(Task to carry out): Rewrite the part of the listing that opens with the line containing "Click the pretty-print curly braces icon" and closes with the line containing "pos(1106,180)", renaming "label" to "caption" and leaving everything else unchanged. Return only those lines.

(Extracted entries):

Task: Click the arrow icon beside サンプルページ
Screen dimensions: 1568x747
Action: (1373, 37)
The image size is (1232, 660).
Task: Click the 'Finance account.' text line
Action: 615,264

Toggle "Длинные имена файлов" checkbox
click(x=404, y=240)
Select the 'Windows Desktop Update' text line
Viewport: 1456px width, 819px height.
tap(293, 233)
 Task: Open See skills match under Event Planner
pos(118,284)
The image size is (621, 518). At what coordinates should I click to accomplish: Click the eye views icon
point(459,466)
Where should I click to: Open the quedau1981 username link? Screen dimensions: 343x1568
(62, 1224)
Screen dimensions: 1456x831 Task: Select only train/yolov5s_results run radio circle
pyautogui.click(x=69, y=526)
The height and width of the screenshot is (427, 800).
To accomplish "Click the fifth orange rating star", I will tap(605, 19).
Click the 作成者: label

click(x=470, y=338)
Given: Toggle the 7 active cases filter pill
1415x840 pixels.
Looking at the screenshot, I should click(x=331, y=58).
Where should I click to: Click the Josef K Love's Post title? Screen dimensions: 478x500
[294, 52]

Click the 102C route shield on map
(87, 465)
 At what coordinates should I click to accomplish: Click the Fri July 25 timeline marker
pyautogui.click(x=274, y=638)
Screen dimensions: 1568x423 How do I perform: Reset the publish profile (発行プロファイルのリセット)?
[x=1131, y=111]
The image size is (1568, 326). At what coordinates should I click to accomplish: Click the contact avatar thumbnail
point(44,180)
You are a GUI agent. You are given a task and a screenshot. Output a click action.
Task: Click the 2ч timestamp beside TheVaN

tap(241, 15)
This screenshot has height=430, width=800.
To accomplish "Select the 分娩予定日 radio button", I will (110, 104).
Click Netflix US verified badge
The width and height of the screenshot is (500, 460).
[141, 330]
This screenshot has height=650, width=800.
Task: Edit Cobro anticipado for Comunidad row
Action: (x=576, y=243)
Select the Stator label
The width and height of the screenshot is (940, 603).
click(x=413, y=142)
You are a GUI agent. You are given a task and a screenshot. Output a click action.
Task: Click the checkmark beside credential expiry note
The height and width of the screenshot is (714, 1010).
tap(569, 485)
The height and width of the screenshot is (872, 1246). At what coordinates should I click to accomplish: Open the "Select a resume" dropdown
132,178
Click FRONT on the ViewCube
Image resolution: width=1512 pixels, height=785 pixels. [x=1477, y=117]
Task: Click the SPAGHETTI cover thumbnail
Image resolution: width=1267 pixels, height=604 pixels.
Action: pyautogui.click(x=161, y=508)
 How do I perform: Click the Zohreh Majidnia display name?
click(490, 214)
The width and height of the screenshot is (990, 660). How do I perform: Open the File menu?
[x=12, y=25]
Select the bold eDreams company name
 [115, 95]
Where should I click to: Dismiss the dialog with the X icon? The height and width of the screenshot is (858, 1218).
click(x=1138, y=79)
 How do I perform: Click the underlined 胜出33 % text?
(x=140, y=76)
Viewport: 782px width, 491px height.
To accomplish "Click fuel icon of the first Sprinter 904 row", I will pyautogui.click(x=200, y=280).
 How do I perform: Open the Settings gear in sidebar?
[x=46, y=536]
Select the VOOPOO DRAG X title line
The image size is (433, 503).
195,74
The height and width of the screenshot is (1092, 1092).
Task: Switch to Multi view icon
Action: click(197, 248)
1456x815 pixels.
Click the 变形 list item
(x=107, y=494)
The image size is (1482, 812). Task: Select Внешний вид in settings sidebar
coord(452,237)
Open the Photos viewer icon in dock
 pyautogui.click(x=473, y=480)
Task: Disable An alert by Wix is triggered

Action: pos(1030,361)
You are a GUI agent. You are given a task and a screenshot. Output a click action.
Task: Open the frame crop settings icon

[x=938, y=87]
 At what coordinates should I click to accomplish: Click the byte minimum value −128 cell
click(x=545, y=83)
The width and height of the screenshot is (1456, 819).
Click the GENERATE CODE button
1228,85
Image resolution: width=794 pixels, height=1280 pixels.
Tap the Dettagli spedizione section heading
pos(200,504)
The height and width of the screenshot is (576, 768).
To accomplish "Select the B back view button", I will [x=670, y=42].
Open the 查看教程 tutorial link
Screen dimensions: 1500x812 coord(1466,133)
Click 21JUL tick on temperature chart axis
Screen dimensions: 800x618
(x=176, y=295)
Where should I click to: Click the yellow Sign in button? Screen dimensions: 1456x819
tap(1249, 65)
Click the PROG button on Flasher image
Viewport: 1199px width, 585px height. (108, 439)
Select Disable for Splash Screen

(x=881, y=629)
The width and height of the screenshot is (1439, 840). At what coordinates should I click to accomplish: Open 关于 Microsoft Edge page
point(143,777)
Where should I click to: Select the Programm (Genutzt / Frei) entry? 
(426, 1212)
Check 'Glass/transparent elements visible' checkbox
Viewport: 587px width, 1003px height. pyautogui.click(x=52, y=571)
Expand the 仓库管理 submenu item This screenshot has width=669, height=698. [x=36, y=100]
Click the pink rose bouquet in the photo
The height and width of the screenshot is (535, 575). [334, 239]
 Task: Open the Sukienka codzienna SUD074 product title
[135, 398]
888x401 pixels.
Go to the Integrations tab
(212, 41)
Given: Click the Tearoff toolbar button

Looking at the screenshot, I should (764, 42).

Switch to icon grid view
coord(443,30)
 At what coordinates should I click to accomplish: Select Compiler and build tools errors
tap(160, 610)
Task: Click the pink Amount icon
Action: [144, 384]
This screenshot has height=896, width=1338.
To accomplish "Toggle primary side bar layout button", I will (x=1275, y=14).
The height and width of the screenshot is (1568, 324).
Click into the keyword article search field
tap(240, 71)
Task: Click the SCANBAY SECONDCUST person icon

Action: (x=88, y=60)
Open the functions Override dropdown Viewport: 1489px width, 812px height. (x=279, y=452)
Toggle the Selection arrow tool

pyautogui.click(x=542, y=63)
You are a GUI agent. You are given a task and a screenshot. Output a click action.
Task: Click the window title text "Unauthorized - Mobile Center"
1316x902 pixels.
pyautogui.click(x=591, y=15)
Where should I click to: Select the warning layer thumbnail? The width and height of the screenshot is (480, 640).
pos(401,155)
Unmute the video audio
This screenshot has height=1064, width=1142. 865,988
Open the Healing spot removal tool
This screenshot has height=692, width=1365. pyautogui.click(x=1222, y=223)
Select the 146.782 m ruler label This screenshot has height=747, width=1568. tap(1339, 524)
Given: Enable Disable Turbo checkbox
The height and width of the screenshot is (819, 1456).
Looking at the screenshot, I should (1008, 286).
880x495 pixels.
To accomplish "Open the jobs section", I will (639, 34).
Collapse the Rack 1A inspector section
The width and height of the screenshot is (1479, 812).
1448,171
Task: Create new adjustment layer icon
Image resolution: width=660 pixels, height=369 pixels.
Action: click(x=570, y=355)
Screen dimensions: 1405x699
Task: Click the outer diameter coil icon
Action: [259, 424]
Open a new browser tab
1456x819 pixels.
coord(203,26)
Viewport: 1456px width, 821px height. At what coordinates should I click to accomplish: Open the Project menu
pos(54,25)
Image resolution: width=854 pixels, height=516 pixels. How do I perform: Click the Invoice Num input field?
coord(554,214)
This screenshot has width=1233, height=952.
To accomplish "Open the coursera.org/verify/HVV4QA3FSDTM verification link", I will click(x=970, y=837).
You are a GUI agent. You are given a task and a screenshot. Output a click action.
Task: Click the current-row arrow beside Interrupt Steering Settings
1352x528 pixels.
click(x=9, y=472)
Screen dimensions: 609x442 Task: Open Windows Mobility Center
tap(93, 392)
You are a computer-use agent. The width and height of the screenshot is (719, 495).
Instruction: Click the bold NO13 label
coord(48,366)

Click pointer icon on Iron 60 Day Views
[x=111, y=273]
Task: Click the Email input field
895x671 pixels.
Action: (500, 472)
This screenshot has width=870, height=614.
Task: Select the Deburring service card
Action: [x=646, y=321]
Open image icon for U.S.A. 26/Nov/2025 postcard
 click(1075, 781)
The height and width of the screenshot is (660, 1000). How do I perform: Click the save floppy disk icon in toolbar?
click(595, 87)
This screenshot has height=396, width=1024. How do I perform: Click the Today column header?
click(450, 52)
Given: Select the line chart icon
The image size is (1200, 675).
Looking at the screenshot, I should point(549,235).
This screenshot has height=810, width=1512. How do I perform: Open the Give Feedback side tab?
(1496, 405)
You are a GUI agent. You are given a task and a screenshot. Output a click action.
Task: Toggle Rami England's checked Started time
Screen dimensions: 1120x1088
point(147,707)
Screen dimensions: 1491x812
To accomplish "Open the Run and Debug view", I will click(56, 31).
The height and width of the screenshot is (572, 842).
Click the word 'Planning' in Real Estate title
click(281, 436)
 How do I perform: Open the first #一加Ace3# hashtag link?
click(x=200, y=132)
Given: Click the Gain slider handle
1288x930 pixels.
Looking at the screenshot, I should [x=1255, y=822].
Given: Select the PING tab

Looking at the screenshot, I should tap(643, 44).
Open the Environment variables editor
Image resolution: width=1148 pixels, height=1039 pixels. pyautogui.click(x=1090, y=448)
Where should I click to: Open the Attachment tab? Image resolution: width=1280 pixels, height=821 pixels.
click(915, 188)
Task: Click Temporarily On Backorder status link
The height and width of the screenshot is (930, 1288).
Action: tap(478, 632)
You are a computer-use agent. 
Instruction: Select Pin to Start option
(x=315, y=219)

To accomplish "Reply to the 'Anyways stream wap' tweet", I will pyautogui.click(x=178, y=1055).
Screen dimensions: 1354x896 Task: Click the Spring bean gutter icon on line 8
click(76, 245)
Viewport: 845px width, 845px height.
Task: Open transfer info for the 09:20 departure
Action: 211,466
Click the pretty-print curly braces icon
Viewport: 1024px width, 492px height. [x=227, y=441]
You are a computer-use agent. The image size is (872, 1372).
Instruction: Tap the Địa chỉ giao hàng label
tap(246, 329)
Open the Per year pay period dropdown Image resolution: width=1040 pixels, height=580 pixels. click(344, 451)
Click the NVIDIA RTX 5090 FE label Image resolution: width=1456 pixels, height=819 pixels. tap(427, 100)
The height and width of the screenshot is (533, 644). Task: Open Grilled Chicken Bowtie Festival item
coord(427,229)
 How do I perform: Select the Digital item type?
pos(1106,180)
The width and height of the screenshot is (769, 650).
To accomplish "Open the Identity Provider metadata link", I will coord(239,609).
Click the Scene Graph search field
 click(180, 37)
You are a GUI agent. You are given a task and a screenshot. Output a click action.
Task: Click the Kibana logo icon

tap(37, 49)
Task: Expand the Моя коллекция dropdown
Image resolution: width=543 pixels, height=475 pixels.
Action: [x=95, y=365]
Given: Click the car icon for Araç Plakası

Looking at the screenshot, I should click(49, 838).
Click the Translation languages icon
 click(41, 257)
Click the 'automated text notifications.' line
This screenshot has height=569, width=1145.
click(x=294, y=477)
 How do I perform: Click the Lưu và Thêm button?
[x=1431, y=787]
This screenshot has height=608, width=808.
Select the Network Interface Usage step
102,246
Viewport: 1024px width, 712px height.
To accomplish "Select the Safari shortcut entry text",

(Correct result):
Click the pretty-print curly braces icon
Viewport: 1024px width, 492px height. [x=227, y=441]
You are a computer-use agent. The image size is (872, 1372).
Instruction: Tap the Địa chỉ giao hàng caption
tap(246, 329)
Open the Per year pay period dropdown Image resolution: width=1040 pixels, height=580 pixels. click(344, 451)
Click the NVIDIA RTX 5090 FE caption Image resolution: width=1456 pixels, height=819 pixels. tap(427, 100)
The height and width of the screenshot is (533, 644). Task: Open Grilled Chicken Bowtie Festival item
coord(427,229)
 How do I perform: Select the Digital item type?
pos(1106,180)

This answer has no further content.